The dogs in Hunting Simulator 2 are adorable, animal-tracking cheat codes
No need to stare at the ground as you wander the wild; your dog's nose will do the heavy lifting when it comes to tracking.
I've enjoyed hunting games from time to time. They're typically a nice mixture of extremely long walks in the woods and a bit of detective work, and very little time is spent actually shooting at things.
But it can be a bummer to spend most of your walk staring at the ground a few feet in front of you, following animal tracks, examining piles of poop, and looking at puddles of pee. When I take a walk, I like to look around at the trees and mountains, and once I'm on the trail of a grizzly bear or elk I tend to miss the beauty of all the nature I'm stomping around in.
Case in point, my first hunting expedition in Hunting Simulator 2. I left my cabin and walked out into the wilderness, staring at the ground until I finally found a track to follow. Then there was about 10 minutes of walking while staring at my feet so I could keep the tracks in sight. The only times I looked up was when I heard a noise, like a distant turkey gobbling or an elk making... whatever the noise that elks make is called.
I was attempting to hunt moose—in Hunting Simulator 2, you need a specific license for every single animal, and a moose license was the only one I'd bought. But I never found a moose track on that hunt. I found some cougar footprints, got my crosshairs on a bighorn sheep, a pheasant, and some geese, but no moose.
Finally, after about a half-hour of following different tracks and hearing every single animal in existence except a damn moose, I gave up. I went back to the cabin, bought a license for every huntable animal available, and this time brought my beagle, Muttonchop, on the trip with me.

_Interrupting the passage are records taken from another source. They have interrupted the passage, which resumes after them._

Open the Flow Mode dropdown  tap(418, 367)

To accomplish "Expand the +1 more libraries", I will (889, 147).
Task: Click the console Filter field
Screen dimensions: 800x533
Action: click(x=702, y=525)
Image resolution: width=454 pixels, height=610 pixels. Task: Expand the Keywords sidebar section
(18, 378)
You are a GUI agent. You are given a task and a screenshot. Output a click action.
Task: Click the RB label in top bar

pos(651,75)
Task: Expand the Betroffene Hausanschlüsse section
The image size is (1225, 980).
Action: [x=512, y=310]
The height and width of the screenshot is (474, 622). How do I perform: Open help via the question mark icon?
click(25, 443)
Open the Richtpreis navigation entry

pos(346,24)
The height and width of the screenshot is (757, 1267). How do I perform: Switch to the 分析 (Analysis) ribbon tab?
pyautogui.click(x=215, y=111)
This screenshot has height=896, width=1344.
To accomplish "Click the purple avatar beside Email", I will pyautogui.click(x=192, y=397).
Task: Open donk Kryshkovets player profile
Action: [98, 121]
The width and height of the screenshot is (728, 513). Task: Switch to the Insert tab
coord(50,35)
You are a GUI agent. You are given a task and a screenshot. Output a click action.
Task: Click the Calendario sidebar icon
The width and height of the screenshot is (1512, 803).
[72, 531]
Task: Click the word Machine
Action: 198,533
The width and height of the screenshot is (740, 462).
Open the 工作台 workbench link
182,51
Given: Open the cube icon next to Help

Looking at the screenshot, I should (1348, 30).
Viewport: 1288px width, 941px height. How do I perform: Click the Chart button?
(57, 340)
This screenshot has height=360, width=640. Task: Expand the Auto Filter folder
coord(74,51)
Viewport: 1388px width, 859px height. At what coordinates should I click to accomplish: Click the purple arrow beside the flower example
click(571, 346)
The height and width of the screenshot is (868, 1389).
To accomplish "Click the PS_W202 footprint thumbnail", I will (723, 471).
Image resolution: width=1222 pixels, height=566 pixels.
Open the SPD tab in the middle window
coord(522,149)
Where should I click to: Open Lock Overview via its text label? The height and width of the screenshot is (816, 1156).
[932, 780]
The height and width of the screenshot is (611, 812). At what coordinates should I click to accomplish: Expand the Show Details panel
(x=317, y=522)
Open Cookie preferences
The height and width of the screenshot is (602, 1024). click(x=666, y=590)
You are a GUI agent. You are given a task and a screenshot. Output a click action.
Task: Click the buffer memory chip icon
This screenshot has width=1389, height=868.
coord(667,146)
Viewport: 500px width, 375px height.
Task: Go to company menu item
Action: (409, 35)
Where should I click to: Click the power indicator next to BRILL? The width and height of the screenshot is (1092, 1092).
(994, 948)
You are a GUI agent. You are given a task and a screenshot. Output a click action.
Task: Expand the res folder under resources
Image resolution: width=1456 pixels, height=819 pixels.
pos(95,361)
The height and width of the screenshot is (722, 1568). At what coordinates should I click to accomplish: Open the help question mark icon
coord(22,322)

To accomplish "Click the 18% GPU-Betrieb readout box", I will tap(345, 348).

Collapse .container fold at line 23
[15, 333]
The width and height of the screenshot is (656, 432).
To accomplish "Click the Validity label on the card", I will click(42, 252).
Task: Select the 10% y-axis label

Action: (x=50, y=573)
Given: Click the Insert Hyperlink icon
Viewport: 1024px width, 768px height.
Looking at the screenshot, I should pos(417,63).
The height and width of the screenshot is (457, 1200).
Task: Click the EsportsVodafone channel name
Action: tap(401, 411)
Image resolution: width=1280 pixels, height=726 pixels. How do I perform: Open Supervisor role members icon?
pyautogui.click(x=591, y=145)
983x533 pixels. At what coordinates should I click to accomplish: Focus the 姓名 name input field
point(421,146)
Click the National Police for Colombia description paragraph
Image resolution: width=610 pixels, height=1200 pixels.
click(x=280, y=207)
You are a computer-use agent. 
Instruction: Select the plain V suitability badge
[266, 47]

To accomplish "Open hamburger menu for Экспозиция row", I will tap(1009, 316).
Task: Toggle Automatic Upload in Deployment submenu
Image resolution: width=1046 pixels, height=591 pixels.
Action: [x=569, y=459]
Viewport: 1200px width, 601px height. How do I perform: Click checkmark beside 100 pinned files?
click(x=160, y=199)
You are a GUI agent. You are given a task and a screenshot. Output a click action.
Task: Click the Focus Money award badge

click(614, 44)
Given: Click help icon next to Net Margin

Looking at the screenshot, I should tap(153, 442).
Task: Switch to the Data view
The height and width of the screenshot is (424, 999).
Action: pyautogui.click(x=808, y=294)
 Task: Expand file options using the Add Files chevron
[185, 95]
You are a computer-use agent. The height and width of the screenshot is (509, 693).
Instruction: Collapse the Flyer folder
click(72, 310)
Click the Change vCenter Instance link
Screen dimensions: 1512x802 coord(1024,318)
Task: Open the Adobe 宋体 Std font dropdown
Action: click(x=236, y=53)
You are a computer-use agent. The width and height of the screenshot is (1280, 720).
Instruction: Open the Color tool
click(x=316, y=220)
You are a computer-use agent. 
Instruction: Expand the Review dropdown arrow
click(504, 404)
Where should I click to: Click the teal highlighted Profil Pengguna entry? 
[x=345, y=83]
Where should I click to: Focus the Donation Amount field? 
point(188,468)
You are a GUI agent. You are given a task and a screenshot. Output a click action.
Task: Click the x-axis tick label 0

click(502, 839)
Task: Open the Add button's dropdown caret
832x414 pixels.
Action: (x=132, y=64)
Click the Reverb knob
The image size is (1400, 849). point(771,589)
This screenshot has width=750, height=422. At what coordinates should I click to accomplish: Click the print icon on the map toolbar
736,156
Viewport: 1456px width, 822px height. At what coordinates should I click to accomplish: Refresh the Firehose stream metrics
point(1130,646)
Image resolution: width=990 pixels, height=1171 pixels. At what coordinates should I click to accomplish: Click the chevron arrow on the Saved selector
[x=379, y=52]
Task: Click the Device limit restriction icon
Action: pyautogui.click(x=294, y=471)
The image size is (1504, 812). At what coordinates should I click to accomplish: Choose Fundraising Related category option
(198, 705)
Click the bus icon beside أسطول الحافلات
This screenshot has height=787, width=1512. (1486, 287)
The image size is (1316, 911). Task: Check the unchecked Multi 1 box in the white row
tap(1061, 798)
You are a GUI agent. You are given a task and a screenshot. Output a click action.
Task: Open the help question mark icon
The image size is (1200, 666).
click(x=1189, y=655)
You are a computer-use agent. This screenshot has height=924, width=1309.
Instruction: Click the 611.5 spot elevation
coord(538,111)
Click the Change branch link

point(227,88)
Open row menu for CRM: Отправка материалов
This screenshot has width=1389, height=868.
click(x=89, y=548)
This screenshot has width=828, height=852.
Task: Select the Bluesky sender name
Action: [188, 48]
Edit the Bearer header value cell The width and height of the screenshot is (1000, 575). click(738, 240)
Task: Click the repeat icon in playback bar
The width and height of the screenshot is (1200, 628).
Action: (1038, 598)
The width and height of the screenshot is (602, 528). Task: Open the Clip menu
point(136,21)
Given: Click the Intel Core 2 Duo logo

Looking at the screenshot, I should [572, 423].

Muttonchop ran off into the woods, tail wagging, and immediately sat down next to a track he'd found. It was a moose track! He'd already saved me about 30 minutes of walking around, staring at various types of turds, and being mocked by distant turkeys.
After rewarding him by telling him he was good (that's not lip service, he is extremely good), I sent him off to track the moose. Rewarding your dog isn't just a nice thing to do, it also gives them a little RPG-like boost to their tracking and stamina stats. So, I reward Mutt anytime he does anything: finds poop, sniffs pee, or locates a new track.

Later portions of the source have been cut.